• Extrait fourni:

+++++

Le fardeau qui repose sur les parties

[9]               C’est à l’Opposante qu’il appartient au départ d’établir le bien-fondé de son opposition. Le fardeau ultime de démontrer que la Marque est enregistrable repose toutefois sur la Requérante, selon la prépondérance de preuve [voir John Labatt Ltd c Molson Companies Ltd (1990), 30 CPR (3d) 293 (CF); et Dion Neckwear Ltd c Christian Dior, SA et al (2002), 20 CPR (4th) 155 (CAF)].

Analyse

[10]           Tel que mentionné plus haut, les trois motifs opposition plaidés par l’Opposante sont tous reliés à la question de la probabilité de confusion entre la Marque et la marque de commerce ITHEQUE de l’Opposante.

[11]           Je débuterai mon analyse de la probabilité de confusion entre les marques en cause en regard du motif d’opposition fondé sur l’article 16(1)(a) de la Loi.

+++++

• Extraits de données:
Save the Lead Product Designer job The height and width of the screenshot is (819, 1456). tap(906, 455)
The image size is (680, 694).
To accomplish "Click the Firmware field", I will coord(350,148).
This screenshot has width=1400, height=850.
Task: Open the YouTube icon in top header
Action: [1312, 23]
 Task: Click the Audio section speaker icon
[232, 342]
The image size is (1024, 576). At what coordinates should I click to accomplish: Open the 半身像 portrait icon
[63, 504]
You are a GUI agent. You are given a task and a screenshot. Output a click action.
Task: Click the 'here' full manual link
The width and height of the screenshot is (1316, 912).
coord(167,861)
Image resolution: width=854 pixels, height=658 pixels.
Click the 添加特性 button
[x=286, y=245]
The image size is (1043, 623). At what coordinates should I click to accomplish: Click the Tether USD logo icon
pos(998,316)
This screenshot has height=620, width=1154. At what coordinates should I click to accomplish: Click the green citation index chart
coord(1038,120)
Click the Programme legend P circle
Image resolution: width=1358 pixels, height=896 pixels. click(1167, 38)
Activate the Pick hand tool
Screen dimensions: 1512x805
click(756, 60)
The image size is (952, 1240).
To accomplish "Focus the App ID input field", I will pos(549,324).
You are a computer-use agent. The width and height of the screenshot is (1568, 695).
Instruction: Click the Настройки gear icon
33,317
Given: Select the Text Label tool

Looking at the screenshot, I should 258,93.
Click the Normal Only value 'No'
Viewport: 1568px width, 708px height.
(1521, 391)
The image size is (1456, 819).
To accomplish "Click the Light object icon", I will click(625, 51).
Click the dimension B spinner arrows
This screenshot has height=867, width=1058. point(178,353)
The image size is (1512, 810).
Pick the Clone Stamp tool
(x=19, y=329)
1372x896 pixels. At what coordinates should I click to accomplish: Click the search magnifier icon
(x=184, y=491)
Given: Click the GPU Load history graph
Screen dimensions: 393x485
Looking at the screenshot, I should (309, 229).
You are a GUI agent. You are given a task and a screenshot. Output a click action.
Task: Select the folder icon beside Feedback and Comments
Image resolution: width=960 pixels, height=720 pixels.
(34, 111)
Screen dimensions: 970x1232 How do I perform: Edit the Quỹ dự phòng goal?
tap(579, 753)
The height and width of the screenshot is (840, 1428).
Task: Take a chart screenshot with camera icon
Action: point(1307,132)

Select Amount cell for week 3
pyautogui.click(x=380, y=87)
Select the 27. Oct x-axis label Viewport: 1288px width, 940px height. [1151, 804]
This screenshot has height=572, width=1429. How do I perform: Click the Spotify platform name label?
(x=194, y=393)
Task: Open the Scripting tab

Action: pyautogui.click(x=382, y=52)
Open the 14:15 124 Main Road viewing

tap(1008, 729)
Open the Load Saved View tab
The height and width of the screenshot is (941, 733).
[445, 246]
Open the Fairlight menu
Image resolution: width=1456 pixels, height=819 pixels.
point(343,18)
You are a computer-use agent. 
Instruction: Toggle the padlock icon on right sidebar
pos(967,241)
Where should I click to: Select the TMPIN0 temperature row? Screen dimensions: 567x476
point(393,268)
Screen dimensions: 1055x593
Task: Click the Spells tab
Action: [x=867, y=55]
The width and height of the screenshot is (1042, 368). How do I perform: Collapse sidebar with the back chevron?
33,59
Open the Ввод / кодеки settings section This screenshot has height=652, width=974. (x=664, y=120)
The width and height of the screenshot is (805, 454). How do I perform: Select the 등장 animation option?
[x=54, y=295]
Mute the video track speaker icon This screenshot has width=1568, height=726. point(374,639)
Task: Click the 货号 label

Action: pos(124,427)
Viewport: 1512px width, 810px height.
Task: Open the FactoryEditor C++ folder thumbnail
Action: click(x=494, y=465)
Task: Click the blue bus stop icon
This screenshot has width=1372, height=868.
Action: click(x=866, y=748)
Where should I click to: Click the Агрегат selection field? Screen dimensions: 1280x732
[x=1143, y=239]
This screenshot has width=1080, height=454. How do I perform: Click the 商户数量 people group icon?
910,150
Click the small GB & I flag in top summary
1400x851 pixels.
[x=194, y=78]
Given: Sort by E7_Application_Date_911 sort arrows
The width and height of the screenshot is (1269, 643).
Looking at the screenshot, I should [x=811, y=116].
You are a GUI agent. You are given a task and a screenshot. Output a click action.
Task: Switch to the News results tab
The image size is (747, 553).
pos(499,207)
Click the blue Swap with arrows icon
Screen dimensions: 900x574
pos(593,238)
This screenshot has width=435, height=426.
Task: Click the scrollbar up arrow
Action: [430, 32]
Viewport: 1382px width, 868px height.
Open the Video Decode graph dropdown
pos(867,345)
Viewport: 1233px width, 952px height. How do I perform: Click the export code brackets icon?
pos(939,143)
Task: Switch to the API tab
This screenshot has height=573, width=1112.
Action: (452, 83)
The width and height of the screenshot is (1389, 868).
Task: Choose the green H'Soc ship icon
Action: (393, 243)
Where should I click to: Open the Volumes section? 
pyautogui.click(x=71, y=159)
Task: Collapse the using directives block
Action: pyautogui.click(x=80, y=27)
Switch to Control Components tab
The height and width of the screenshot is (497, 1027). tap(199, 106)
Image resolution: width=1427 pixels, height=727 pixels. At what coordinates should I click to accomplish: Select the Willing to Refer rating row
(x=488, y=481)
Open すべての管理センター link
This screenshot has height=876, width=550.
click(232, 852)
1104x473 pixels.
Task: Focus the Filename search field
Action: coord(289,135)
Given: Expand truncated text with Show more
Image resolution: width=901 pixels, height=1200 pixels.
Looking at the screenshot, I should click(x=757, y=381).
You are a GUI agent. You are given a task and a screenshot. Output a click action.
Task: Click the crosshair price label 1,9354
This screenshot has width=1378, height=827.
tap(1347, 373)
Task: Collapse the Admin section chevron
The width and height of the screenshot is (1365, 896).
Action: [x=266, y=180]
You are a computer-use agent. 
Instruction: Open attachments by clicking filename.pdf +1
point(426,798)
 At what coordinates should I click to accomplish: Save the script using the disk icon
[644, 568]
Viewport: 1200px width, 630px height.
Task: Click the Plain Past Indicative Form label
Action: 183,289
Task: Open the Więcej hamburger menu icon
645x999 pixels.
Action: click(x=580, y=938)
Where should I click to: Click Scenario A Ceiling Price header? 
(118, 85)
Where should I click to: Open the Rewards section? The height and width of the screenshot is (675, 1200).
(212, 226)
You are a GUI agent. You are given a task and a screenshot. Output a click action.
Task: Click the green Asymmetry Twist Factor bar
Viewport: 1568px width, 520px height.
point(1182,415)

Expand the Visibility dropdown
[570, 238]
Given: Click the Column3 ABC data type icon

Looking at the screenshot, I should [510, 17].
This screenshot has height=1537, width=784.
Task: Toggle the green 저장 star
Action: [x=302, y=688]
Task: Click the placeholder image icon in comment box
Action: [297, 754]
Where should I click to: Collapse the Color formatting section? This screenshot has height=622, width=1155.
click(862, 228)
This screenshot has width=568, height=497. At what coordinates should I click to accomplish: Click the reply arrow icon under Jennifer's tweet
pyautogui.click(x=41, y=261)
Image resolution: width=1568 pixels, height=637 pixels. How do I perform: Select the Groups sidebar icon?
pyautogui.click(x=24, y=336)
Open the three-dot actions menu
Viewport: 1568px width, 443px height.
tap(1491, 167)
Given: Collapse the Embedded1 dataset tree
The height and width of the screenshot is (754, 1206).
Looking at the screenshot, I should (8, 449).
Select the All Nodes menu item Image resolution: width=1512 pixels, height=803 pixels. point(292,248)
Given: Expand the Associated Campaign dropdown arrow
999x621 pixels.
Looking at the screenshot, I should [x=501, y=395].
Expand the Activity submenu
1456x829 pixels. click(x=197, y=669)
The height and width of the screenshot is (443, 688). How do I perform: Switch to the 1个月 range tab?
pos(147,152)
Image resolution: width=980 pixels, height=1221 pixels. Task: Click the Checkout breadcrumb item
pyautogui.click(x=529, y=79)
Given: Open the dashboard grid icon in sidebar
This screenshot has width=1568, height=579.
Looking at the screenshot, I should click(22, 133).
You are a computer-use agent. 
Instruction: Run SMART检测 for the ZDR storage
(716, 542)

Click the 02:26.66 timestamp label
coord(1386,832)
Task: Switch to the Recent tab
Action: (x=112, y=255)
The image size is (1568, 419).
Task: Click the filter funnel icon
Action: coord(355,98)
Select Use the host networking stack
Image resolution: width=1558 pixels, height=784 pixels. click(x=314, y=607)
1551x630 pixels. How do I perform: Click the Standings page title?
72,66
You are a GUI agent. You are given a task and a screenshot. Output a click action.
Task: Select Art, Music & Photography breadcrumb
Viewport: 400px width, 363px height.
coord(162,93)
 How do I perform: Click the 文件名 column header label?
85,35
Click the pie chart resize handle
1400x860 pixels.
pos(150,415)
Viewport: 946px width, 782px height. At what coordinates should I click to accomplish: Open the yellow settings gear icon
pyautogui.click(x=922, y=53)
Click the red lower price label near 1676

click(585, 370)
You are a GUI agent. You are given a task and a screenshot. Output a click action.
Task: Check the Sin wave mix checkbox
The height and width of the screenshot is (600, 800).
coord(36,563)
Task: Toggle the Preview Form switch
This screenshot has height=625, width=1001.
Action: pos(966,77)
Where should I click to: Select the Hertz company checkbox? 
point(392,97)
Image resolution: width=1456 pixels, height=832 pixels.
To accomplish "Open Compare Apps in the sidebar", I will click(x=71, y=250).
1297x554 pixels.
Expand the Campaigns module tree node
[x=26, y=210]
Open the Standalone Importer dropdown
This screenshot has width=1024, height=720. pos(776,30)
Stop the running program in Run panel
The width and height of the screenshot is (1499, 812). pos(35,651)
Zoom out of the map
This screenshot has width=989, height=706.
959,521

+++++

• Consigne:
Relevez toutes les sociétés nommées comme parties dans les décisions judiciaires citées dans l'extrait fourni. Les données n'interviennent d'aucune façon ici.

• Résultat:
- John Labatt Ltd
- Molson Companies Ltd
- Dion Neckwear Ltd
- Christian Dior, SA